§ Try it: Starting at the line that contains "Task: Click the" and stopping after the line that contains "You are a computer-use", transcribe the listing below exactly; do not include any pictures.

§ Data under study:
=== Begin Enclosure ===

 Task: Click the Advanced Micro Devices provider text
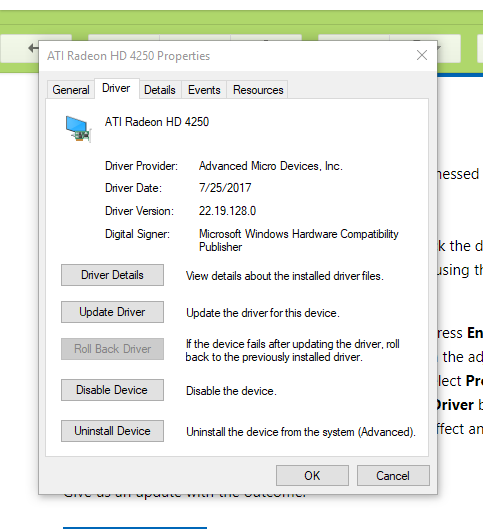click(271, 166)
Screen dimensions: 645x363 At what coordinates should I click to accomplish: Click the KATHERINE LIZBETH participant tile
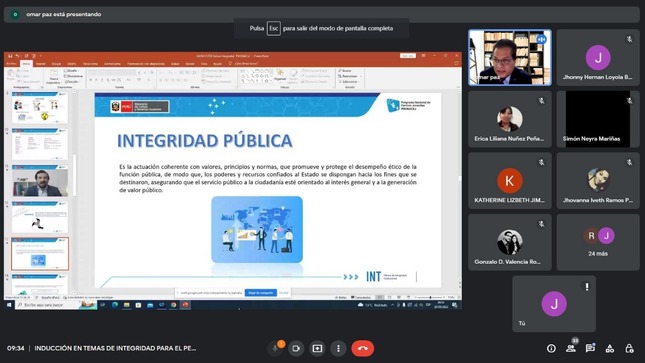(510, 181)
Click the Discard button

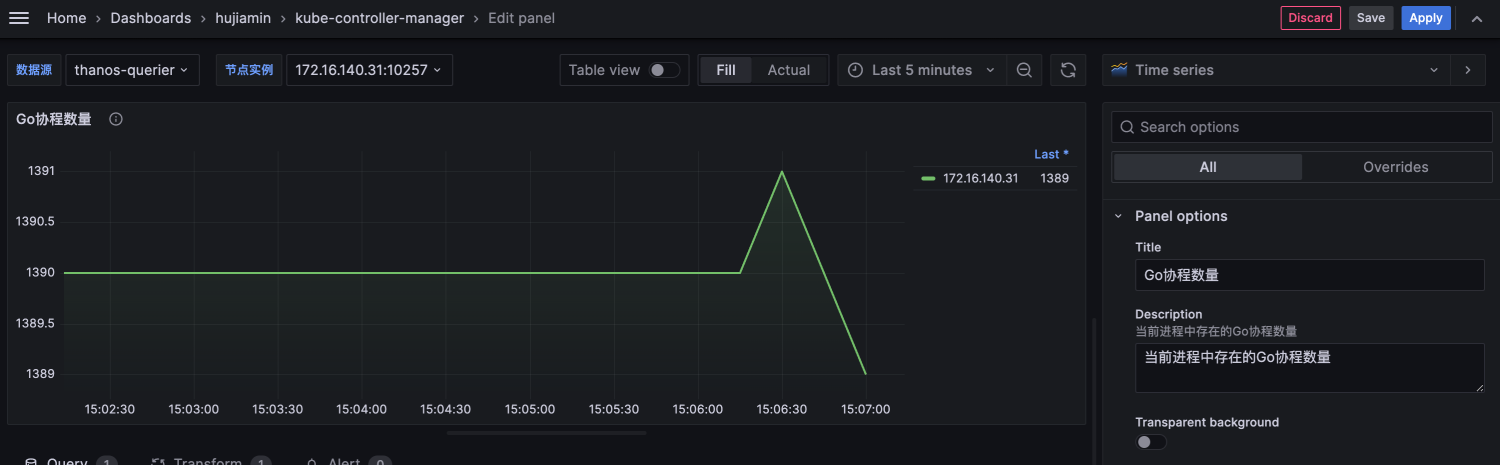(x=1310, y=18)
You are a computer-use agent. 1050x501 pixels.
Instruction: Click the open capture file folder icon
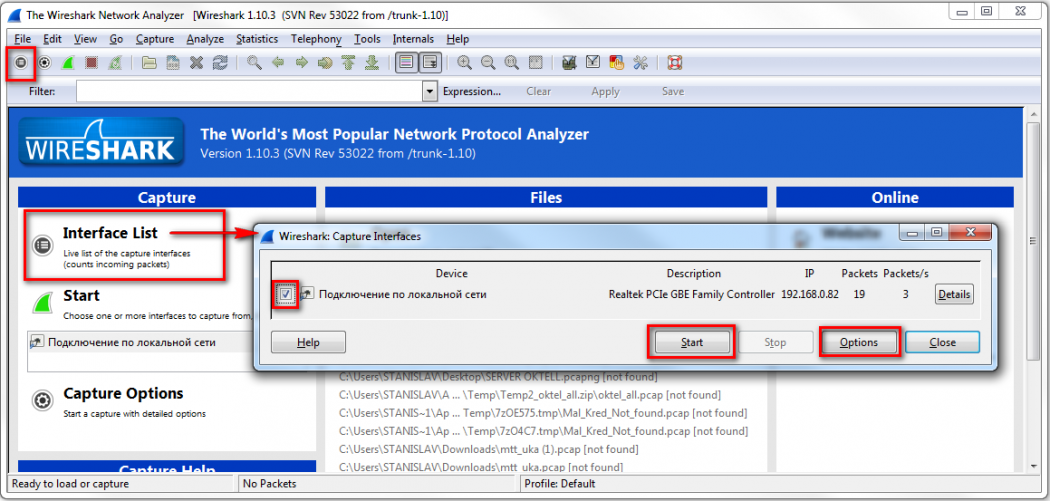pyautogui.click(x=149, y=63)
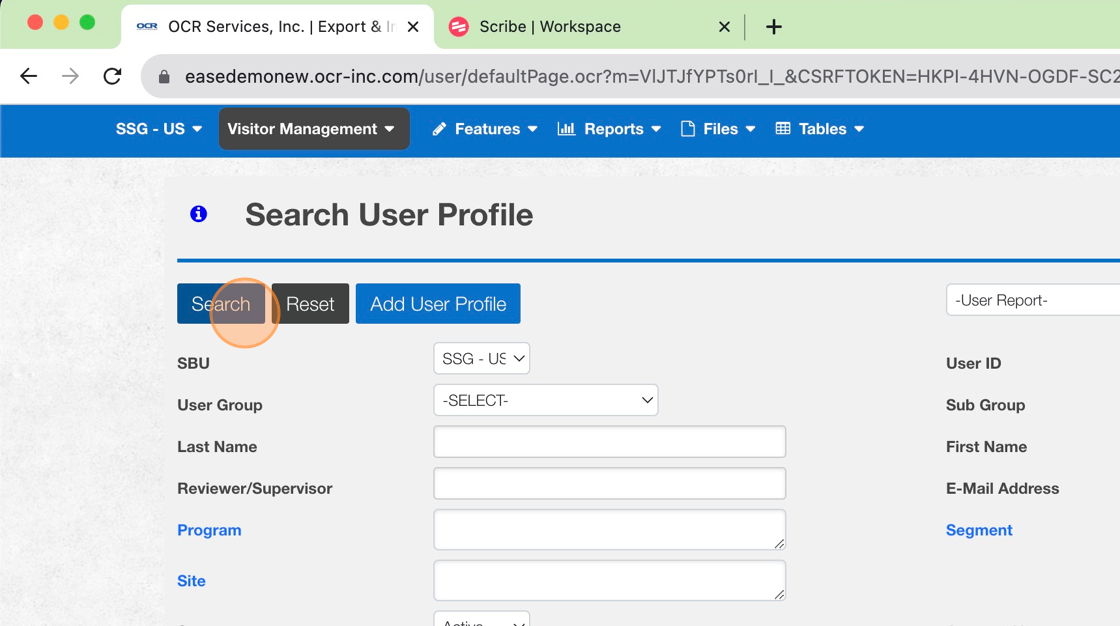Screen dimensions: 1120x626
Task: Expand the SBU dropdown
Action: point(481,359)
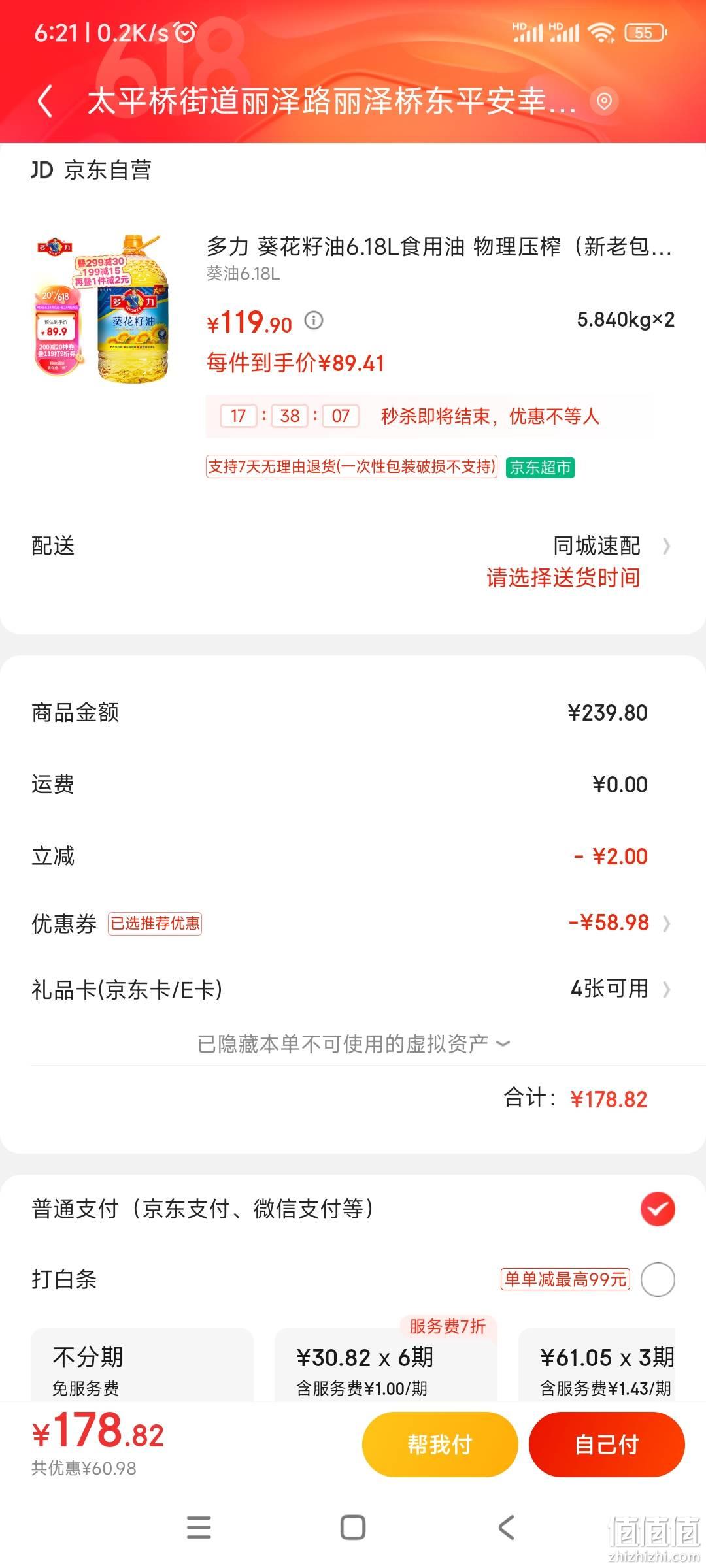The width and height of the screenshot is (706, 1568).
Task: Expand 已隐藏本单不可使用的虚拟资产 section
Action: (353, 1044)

=== End Enclosure ===
=== Begin Enclosure ===

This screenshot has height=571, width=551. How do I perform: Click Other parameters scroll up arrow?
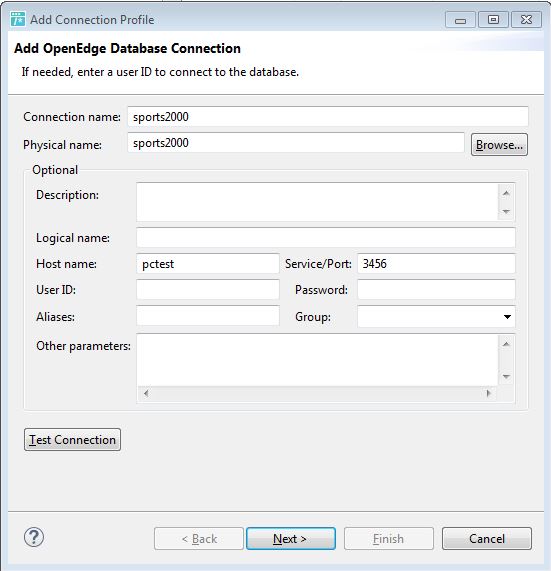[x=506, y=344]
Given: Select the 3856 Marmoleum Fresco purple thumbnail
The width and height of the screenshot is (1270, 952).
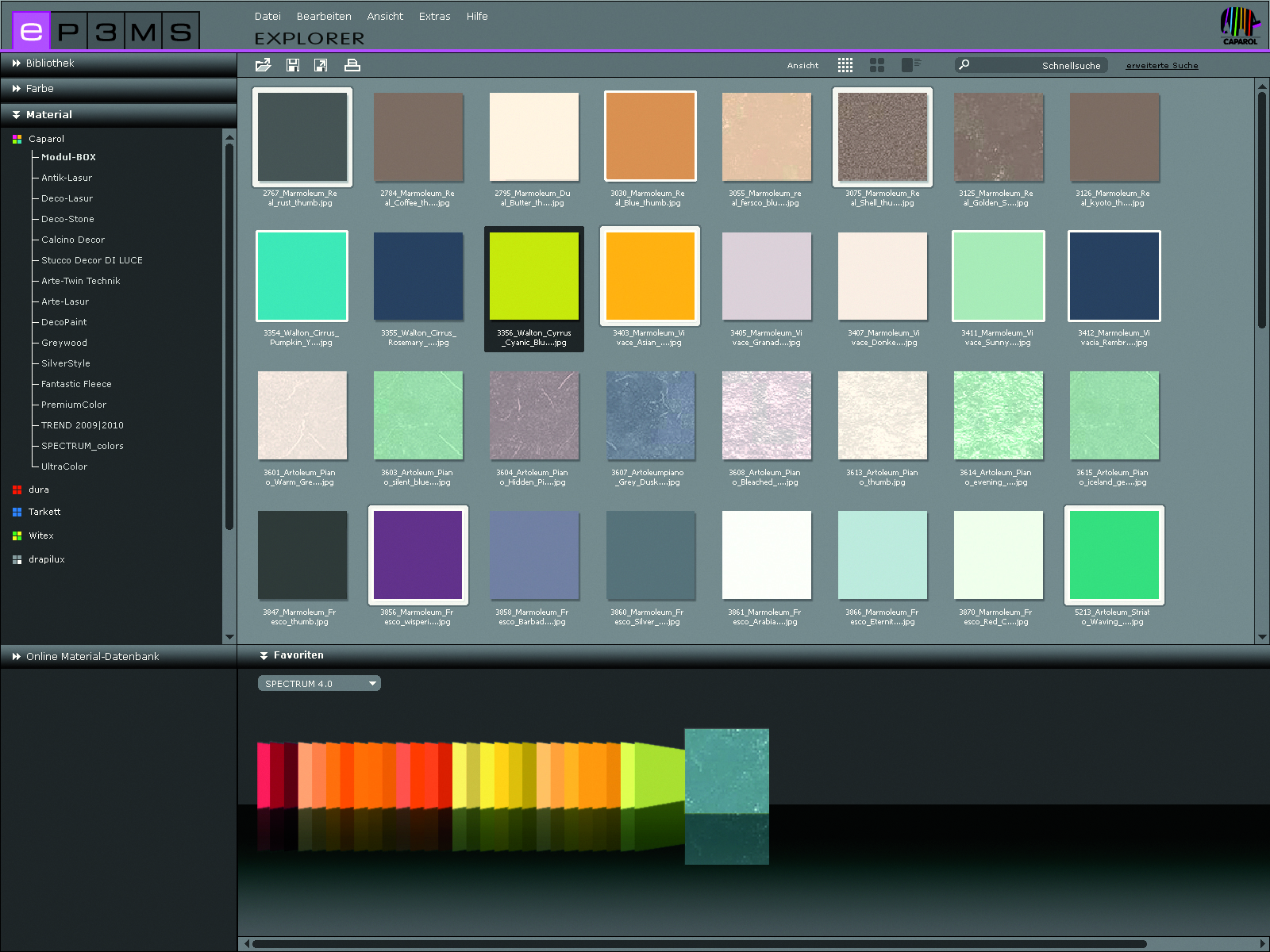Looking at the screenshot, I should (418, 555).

=== End Enclosure ===
=== Begin Enclosure ===

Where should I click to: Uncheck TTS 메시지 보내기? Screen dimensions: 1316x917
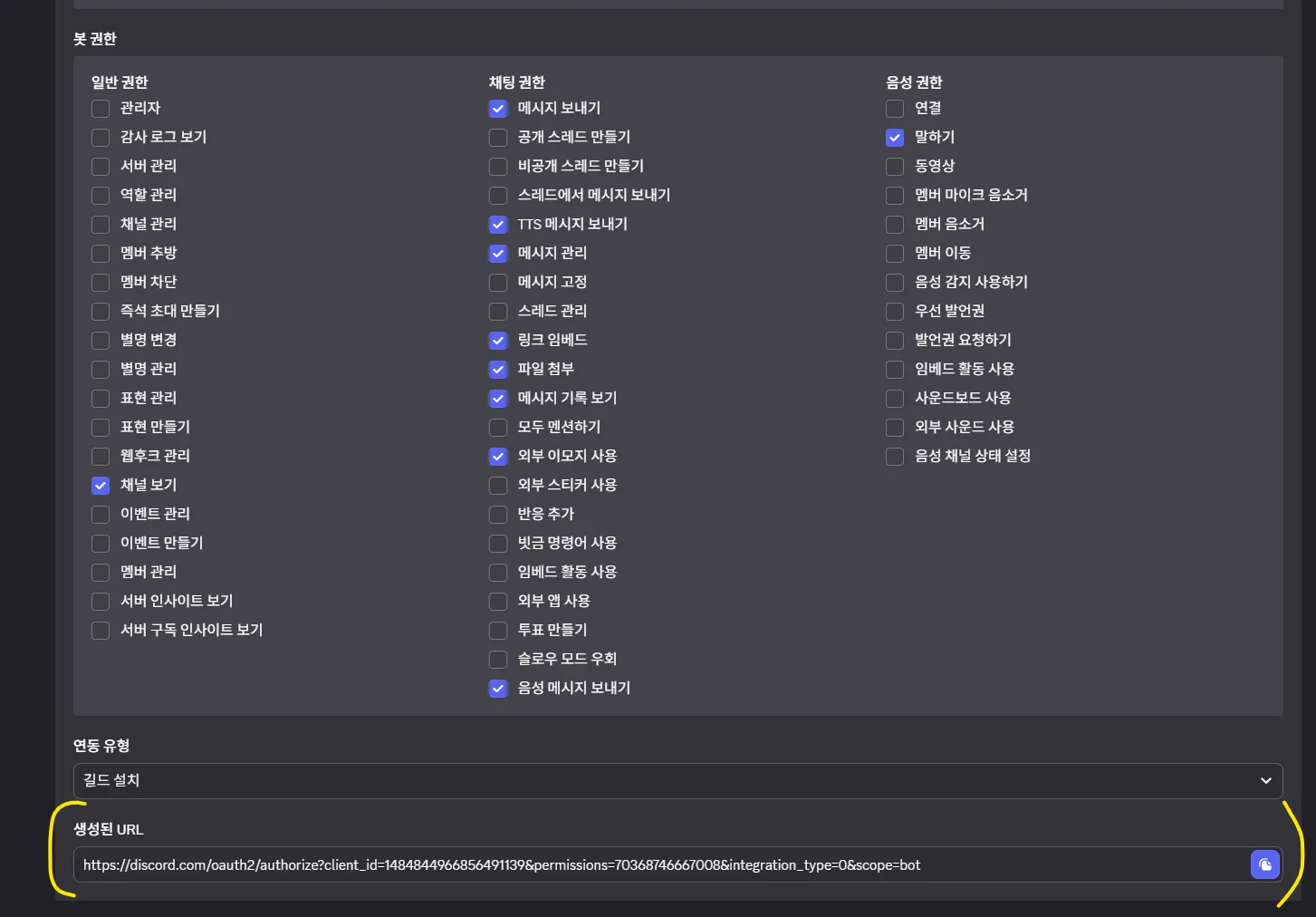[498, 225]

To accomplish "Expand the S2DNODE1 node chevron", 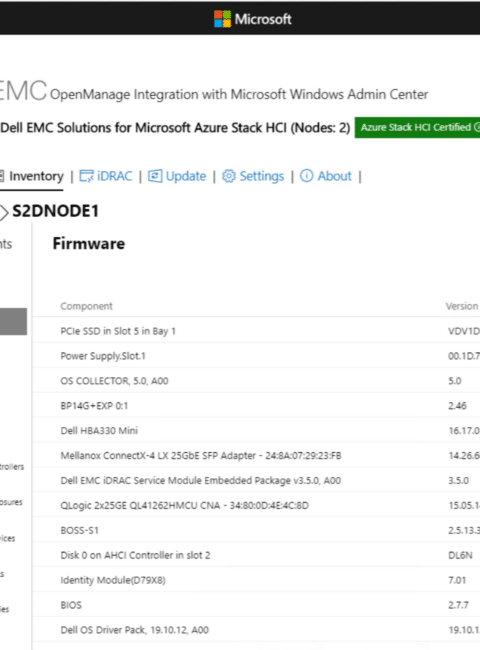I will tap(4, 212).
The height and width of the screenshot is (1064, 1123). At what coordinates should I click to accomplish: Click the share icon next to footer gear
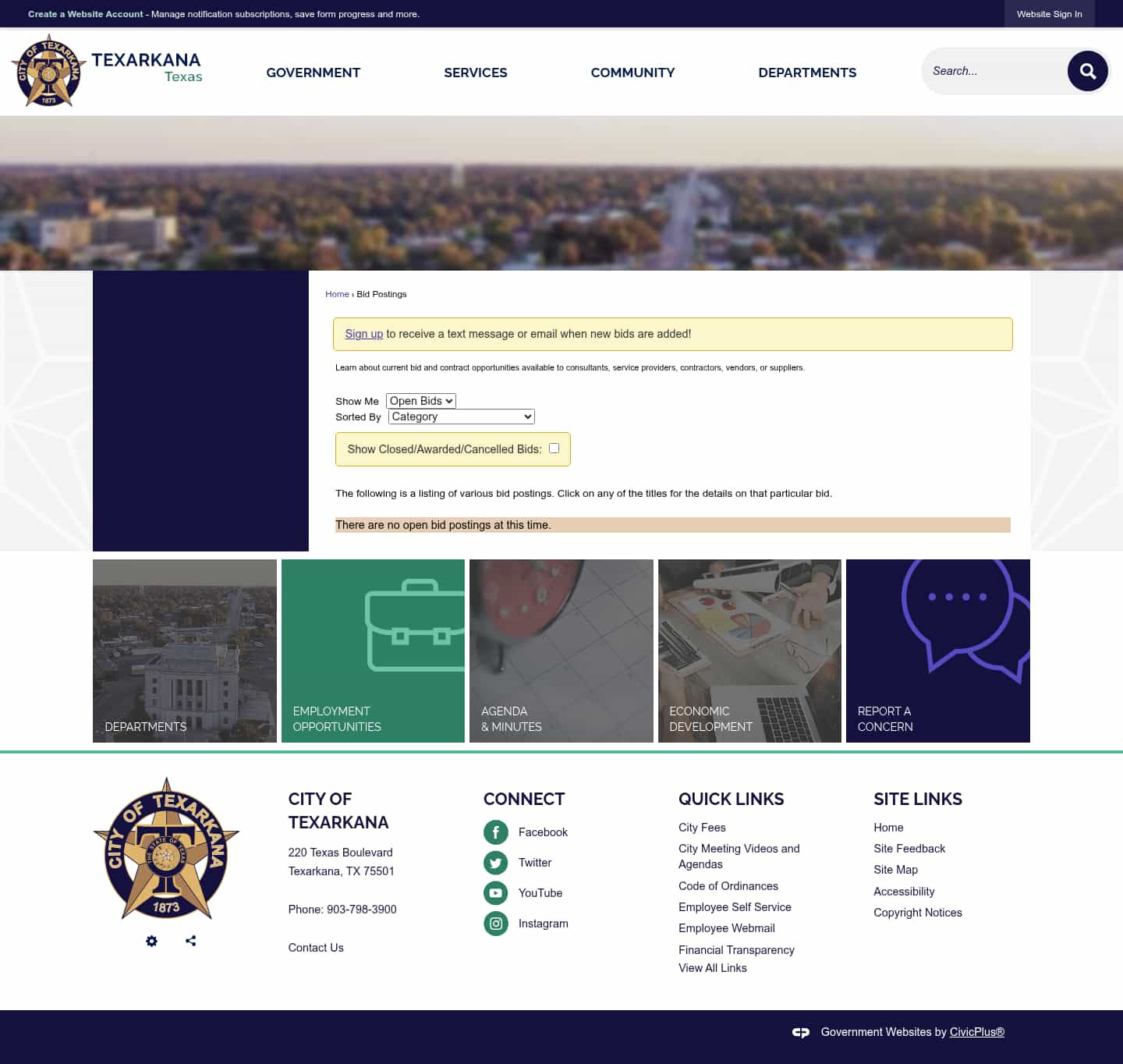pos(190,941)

=== End Enclosure ===

§ Exercise solution:
 Task: Click the Advanced Micro Devices provider text
click(271, 166)
Screen dimensions: 645x363 At what coordinates should I click to accomplish: Click the KATHERINE LIZBETH participant tile
(510, 181)
Click the Discard button

(x=1310, y=18)
You are a computer-use agent. 1050x501 pixels.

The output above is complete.